However you dress it up, it’s slavery

Startlingly cheap consumer goods like clothes, furniture and electronics all rely on one thing: slavery.

I am not trying to use an emotive turn of phrase to persuade you that there’s a real issue here. Our economy is fundamentally underpinned by real and traumatic slavery. Our discount stores. Our clothing. Even our school uniforms. Slavery here in Australia, or slavery overseas, the only way we can sustain incredibly cheap prices is by paying the people who make this stuff a pittance, treating them inhumanely, not spending money on fripperies like safe working environments, sick leave, or healthcare, and funnelling the profits off to those family friendly companies we rely on for our way of life – KMart, Bunnings, Target, Big W… those companies with pictures of happy smiley white children on all their catalogues.

Then every so often the media does a big exposé on factories that supply Apple, or KMart, or Nike. The company is, naturally, just horrified to learn of the appalling conditions its workers face. So it vows to clean up its act, and scuttles off into a new factory no-one has bothered to audit yet. Safe until the next exposé.  Happily preserving ludicrously low manufacturing costs, and not having to actually fork out any of their profit margins for anything so unprofitable as healthcare.

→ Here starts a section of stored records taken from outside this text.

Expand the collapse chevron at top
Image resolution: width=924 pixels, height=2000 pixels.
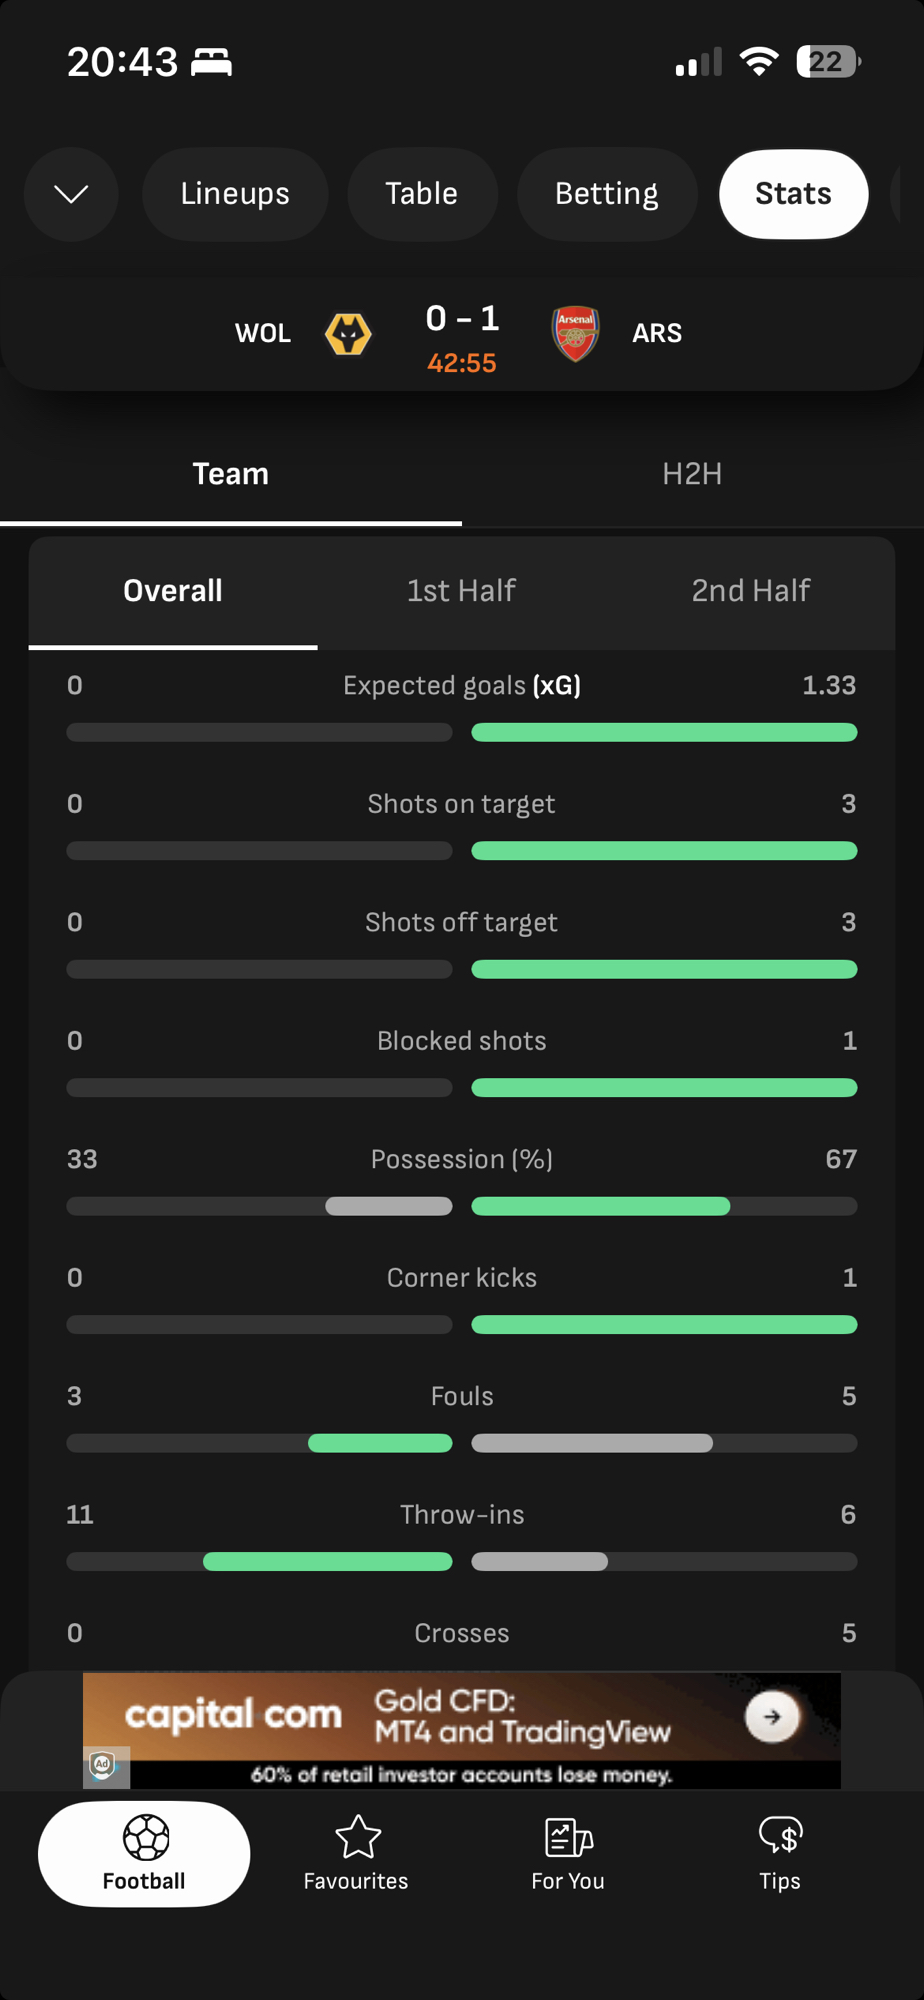pyautogui.click(x=71, y=194)
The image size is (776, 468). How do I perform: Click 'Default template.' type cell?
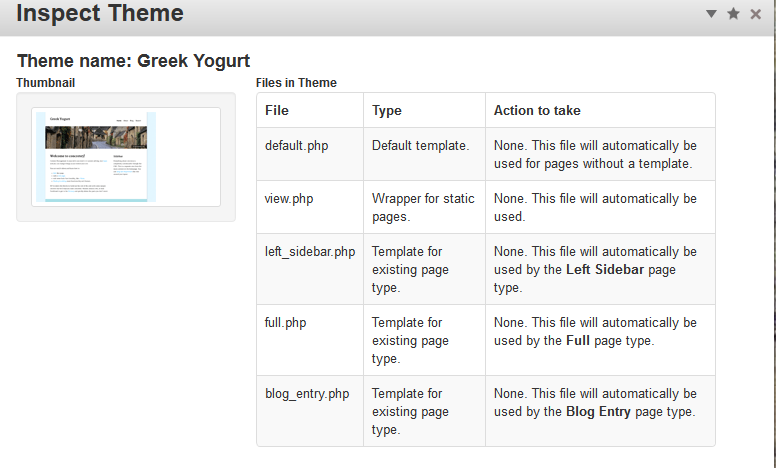[420, 145]
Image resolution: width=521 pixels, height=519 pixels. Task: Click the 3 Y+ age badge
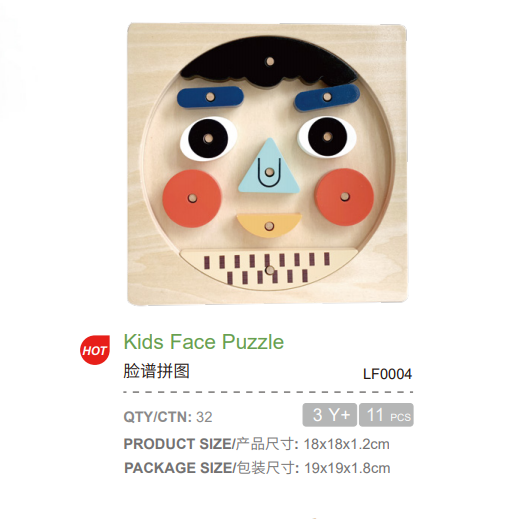[330, 415]
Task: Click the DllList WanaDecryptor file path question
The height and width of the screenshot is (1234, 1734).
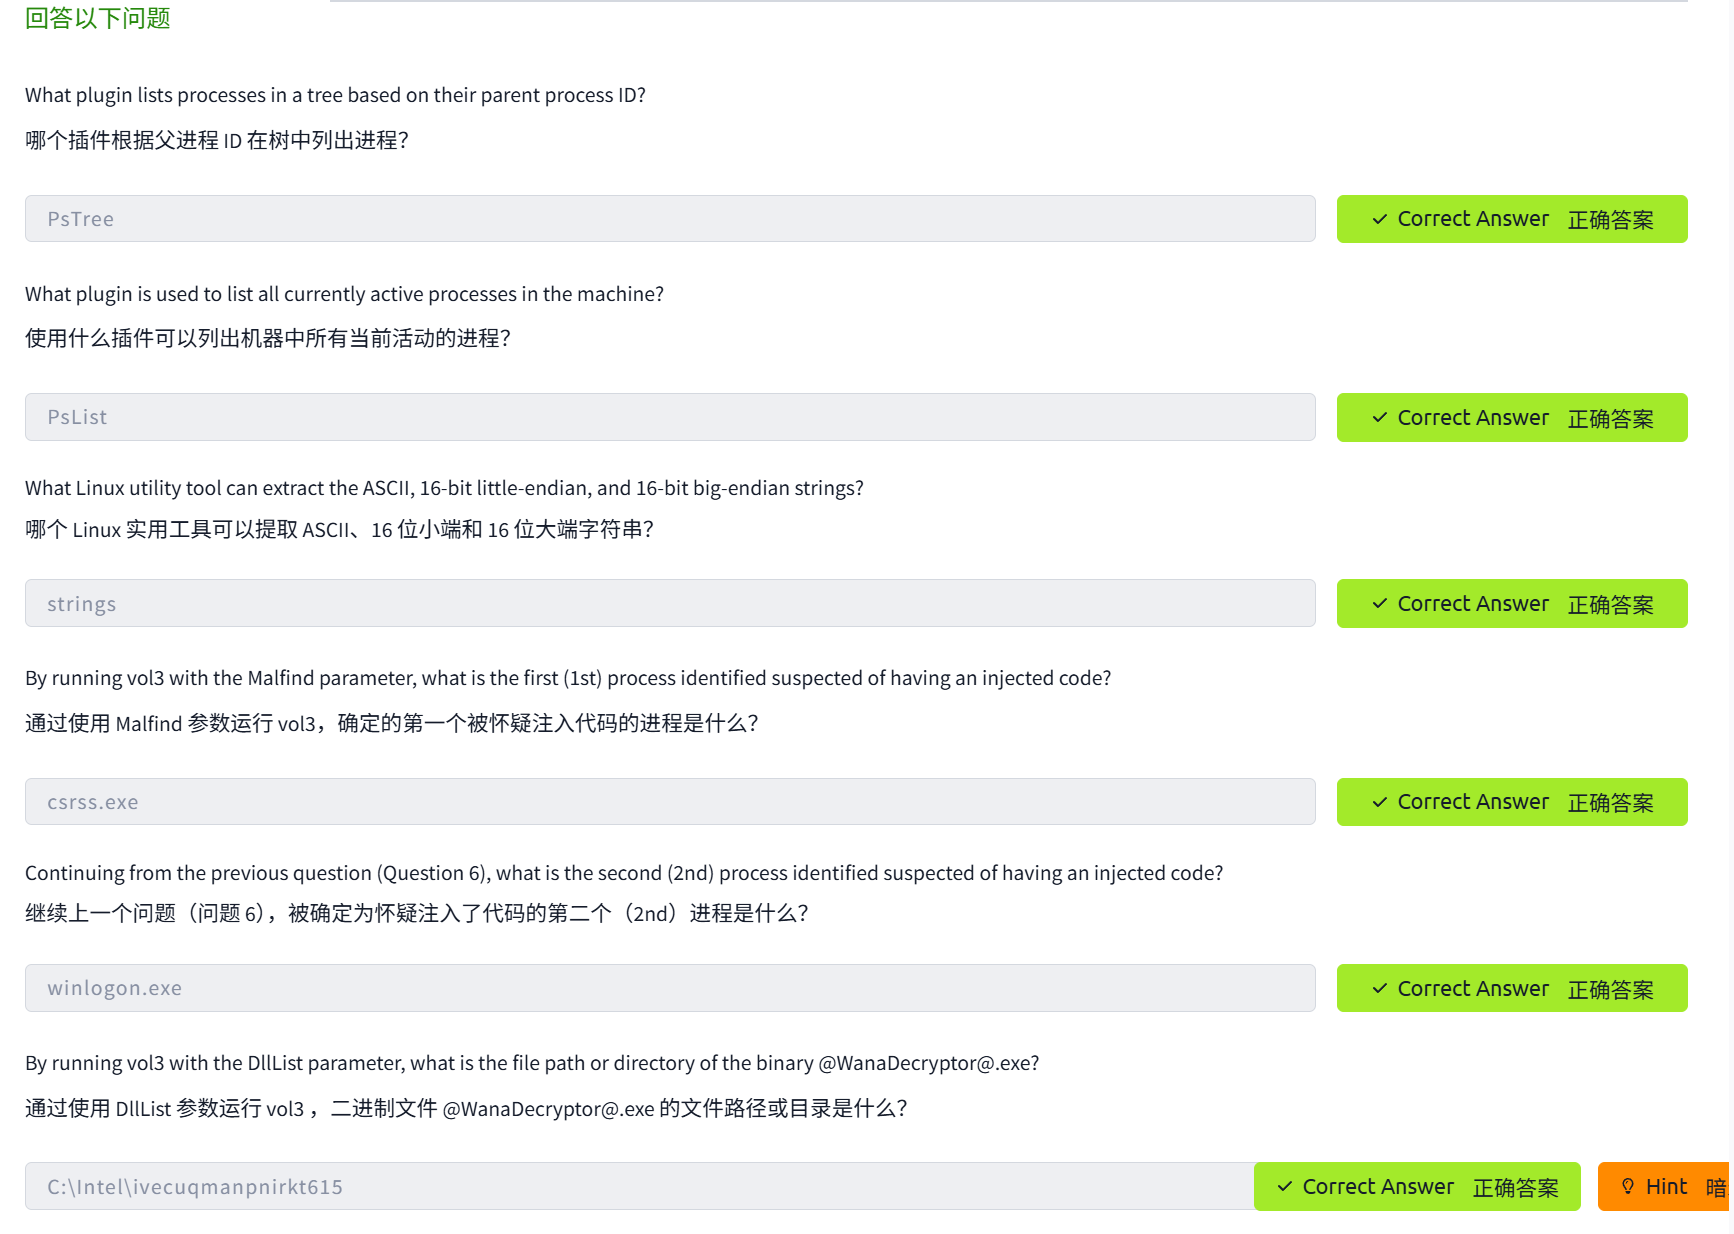Action: coord(532,1063)
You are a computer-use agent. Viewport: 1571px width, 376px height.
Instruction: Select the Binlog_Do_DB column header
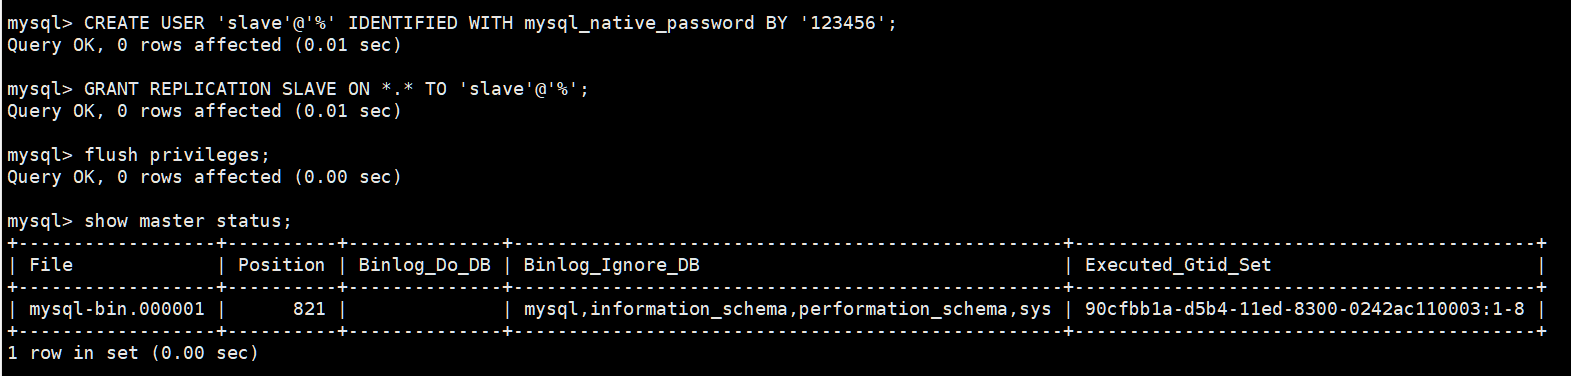424,265
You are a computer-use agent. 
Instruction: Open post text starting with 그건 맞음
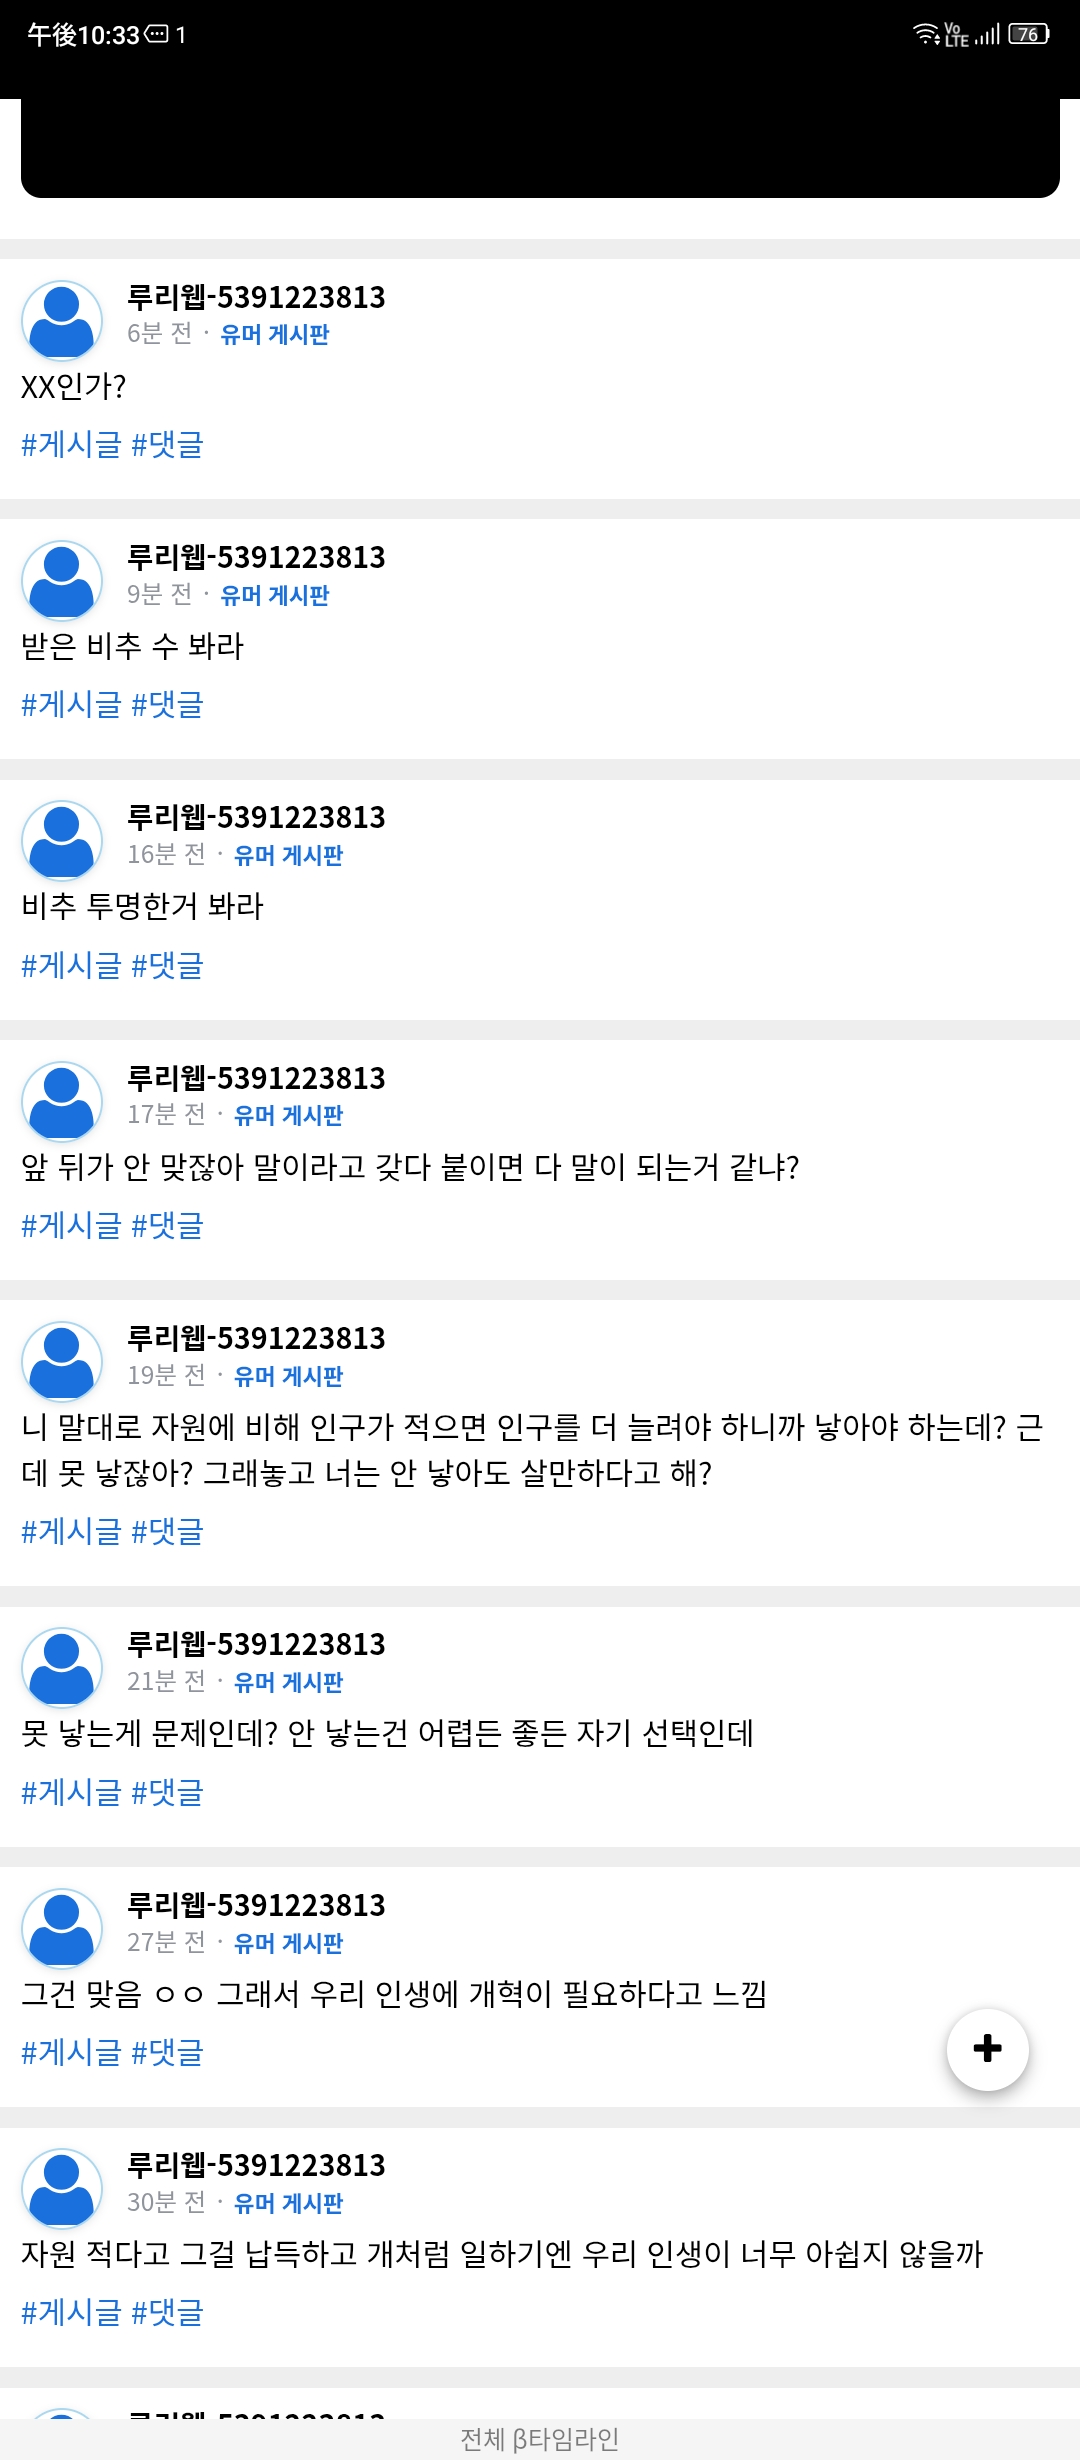click(394, 1994)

Meanwhile the workers at the original factory are saved, right?

Um… No. At this point the original factory, unless it can scrounge up another unscrupulous partner in crime, will close down. Those workers who roused the world to outraged indignation on their behalf? They are now unemployed and sunk deeper into the mire of inescapable poverty. They are unlikely to find work elsewhere. We might as well have signed their death warrants.

Bangladesh has now been exposed as a country chock full of sub-standard slave pits masquerading as factories. And KMart, Target and others are planning to step up, take responsibility, and ensure that a portion of their profit makes those factories safe, and provides decent working conditions, right?

Um… No. They will wring their hands, profess their undying horror at all these things they never knew, honest, and quietly move their manufacturing elsewhere, hoping no-one looks too closely at their new factories.

After all, no-one wants to pay a few dollars more for a t-shirt so that some poor stranger halfway across the world has access to healthcare, education and a decent standard of living, do they? If we weren’t exploiting them someone else would be, and we have to keep our prices down or people won’t buy our stuff. We are doing them a favour, in the end, paying them $60 a month to work 10-12 hours a day, 7 days a week, in factories that could collapse on them any second. If we didn’t, they’d have nothing.

Which is exactly what they will have when KMart and their friends wash their pure white hands of them and move on to less visible slavery elsewhere.

So next time you sign a petition demanding that these stores source their clothing ethically, think about adding a comment. Demand that they create ethical conditions where they are right now. Demand that they take responsibility for the entire clothing chain, and build an expectation of decent conditions around the globe, not just where the camera is currently pointing.